ART FAIRS 2014
At FRIEZE ART FAIR in London Raster presented works by Slavs and Tatars.
Regent's Park, London
Project cofinanced by the Ministry of Culture and National Heritage of the Republic of Poland
Love Letters series of carpets address the issue of manipulation of alphabets across Arabic, Latin and Cyrillic, through the Russian Revolution’s most well-known, if conflicted, poet-champion, Vladimir Mayakovsky.
The pole exchanges its topless dancer for something no less racy: a giant, fleshy tongue twirling around and down the pole, a nod to the 60 odd years of changes in parts of the former-Soviet, Turkophone world from Arabic to Latin to Cyrillic back to Latin.

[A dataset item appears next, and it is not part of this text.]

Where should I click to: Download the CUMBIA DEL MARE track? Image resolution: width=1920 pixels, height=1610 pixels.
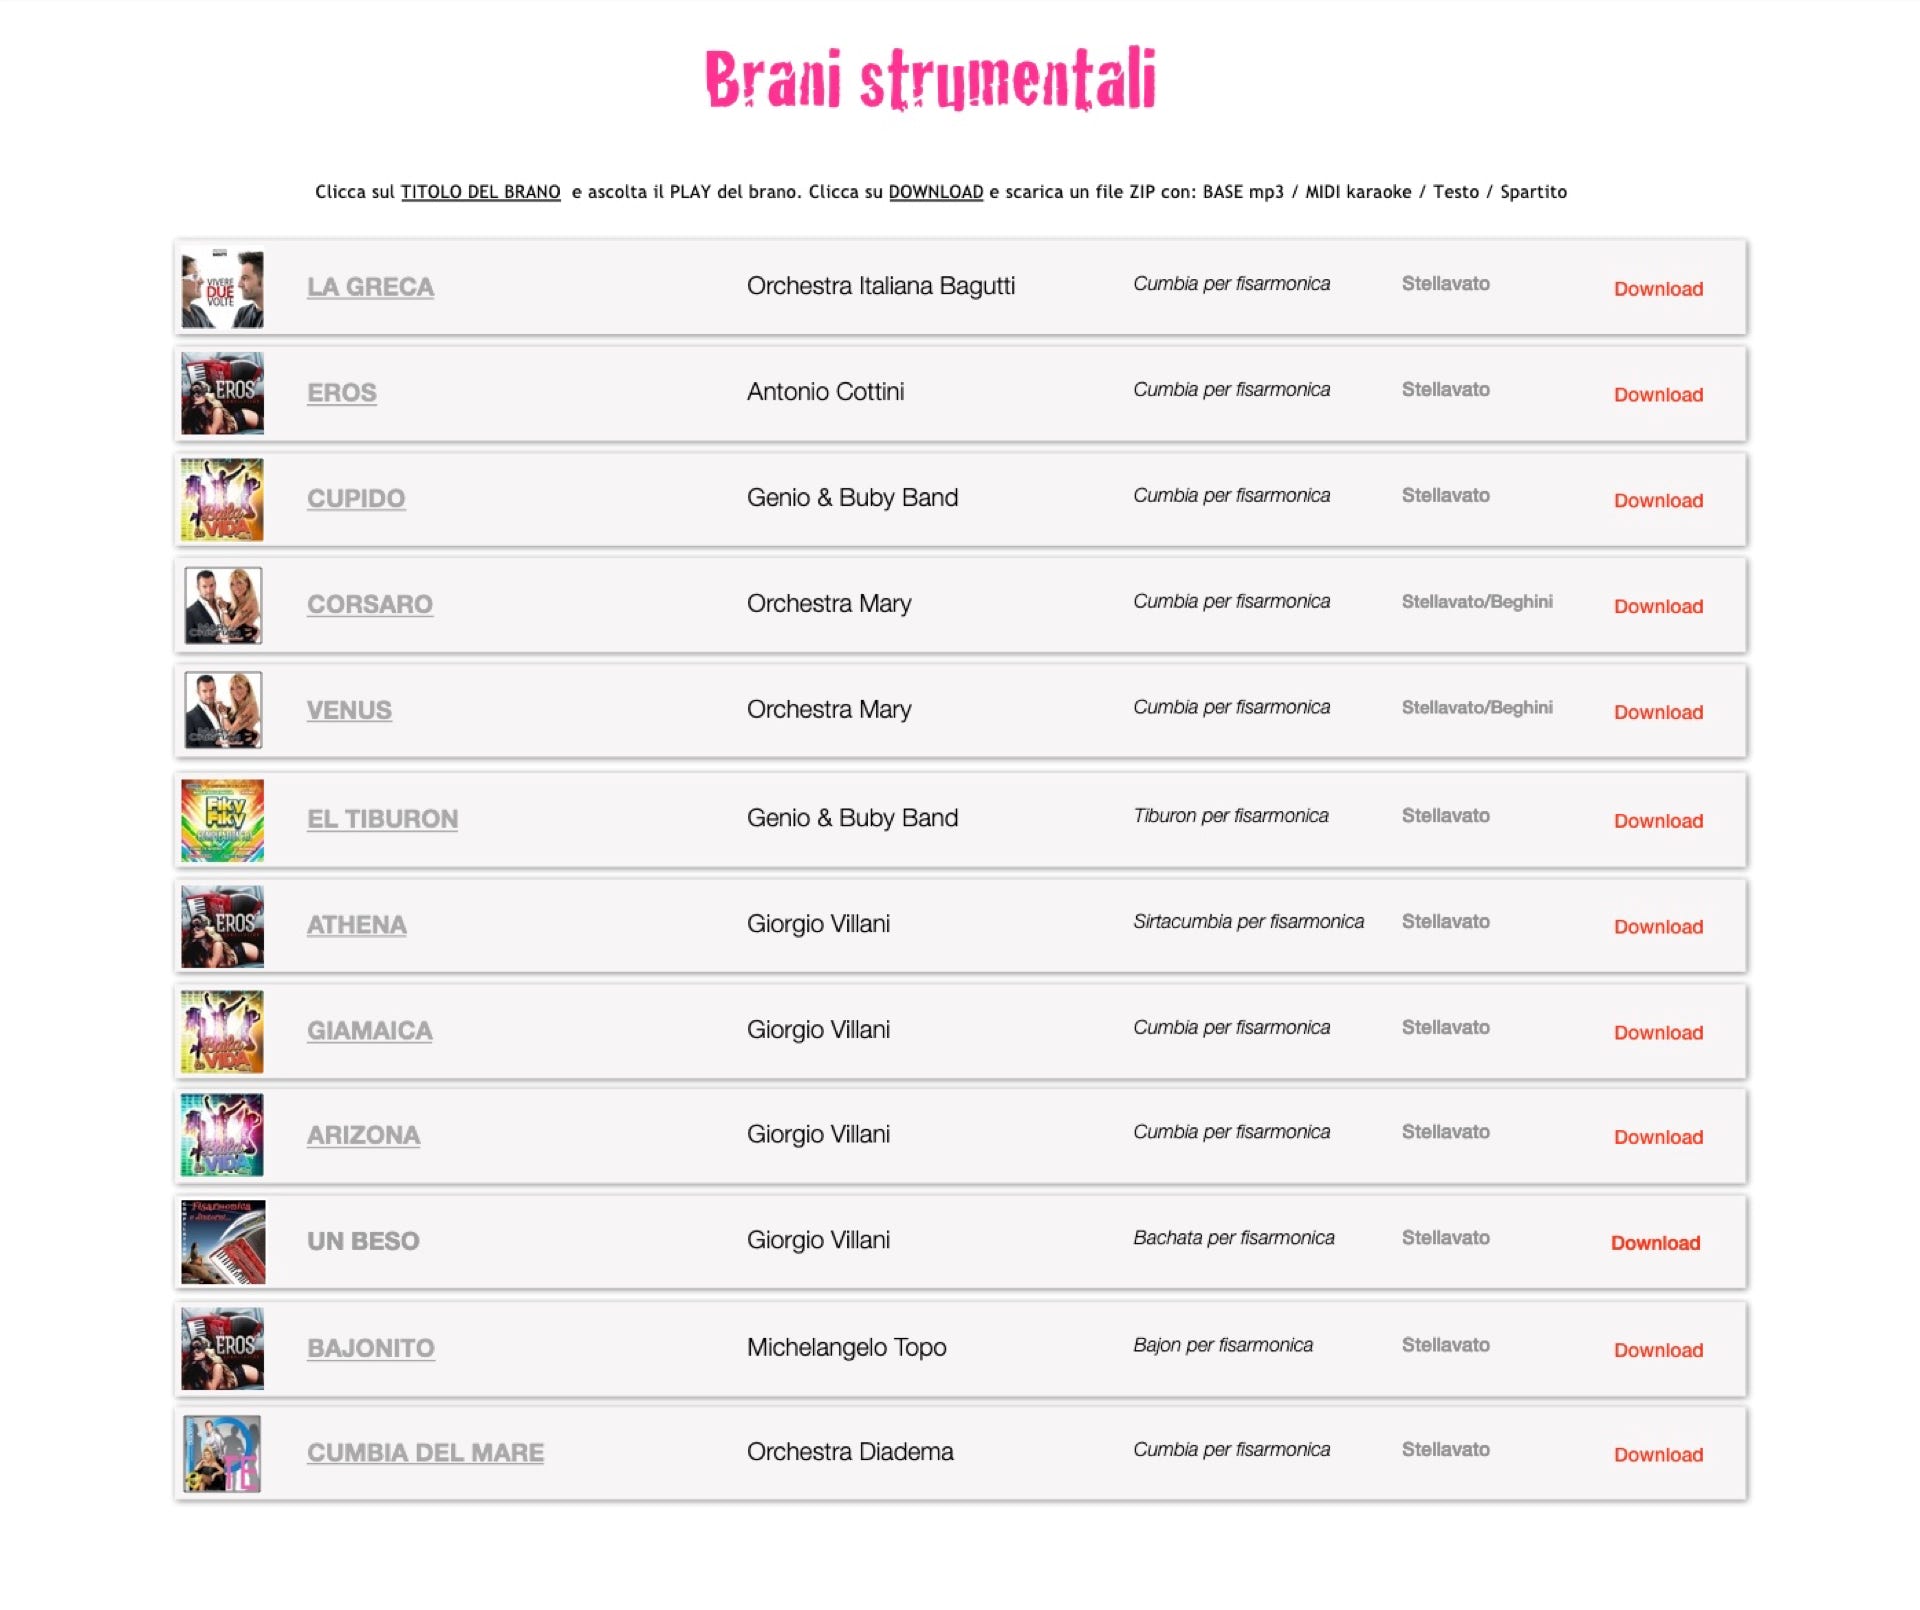pos(1658,1455)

Long eclipsed by the mouth, as source of libidinal linguistics, Swinging Septum restores the nose as an equally discursive and desirous organ of language. A flat silhouette nose sways from left to right, evocative of the facial acrobatics the septum must perform to reach the sonorous heights of /ɛ/ or /ɔ̃/.
The daily taming of hair is an act of civilization, battling the unruliness of the body. In this sense the rituals of daily existence, such as combing one’s hair, echo as objects the counsel of the Mirrors for Princes genre.
The autumn of 2014 was teeming with good news for Slavs and Tatars: after two critically acclaimed solo shows in Kunsthalle Zurich and Dallas Museum of Art, Raster presented collective’s works at Frieze Art Fair London where their “Love Letter (No. 7)” tapestry was acquired by Tate.